There is something to be said for doing what you please come hell or high water. But sometimes this flouts the law.

That appears to be the course of action the Obama administration is going to take in light of a unanimous ruling by a panel of the D.C. Court of Appeals that President Obama made “recess” appointments that are unconstitutional.

The appointments were to the National Labor Relations Board, which under the Obama administration, has been particularly active harassing businesses. The Board has decided to “respectfully” disagree with the ruling and carry on. The Wall Street Journal has a good editorial on this today.

It seems to me that the NLRB’s brazenness encapsulates what the GOP has been up against on Capitol Hill: an administration that is going to do what it pleases without compromise or, in this case, without respect for the Constitution.

Conservatives who live and breathe politics understand this, but I don’t think the general public does. One reason is that the GOP has yet to find a way to talk to the public about what is going on in Washington.

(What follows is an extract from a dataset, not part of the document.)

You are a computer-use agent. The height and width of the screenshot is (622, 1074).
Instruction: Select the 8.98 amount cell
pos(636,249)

A second reason is that the media simply won’t report accurately about the Obama administration. For example, this Reuters story gives the impression that recess appointments in general are under assault by the court. The Obama administration, if all you have is the Reuters take, is going to court to protect this tradition.

Nothing could be further from the truth. The question being tested isn’t whether recess appointments are legal—it’s whether President Obama made “recess” appointments when the Senate was actually in session. The Senate was in pro forma session. Which branch of government gets to determine when the Senate is in session?

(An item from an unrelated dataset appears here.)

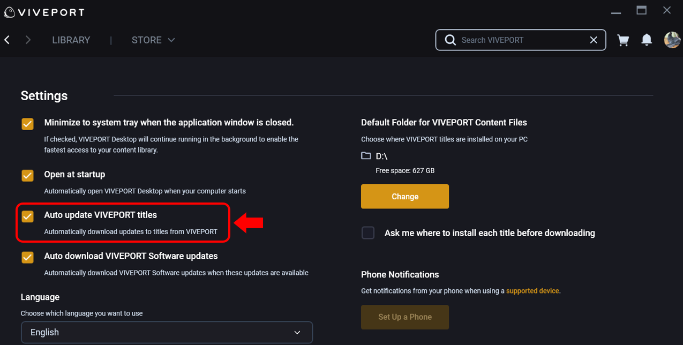Toggle Auto download VIVEPORT Software updates

[27, 257]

The ruling made this crystal clear:

An interpretation of “the Recess” that permits the President to decide when the Senate is in recess would demolish the checks and balances inherent in the advice-and-consent requirement, giving the President free rein to appoint his desired nominees at any time he pleases, whether that time be a weekend, lunch, or even when the Senate is in session and he is merely displeased with its inaction. This cannot be the law. The intersession interpretation of “the Recess” is the only one faithful to the Constitution’s text, structure, and history….

The power of a written constitution lies in its words. It is those words that were adopted by the people. When those words speak clearly, it is not up to us to depart from their meaning in favor of our own concept of efficiency, convenience, or facilitation of the functions of government. In light of the extensive evidence that the original public meaning of “happen” was “arise,” we hold that the President may only make recess appointments to fill vacancies that arise during the recess.

So what the nation may be facing is a constitutional crisis with an administration that won’t back down on one side and a GOP that doesn’t know how to frame the issues on the other.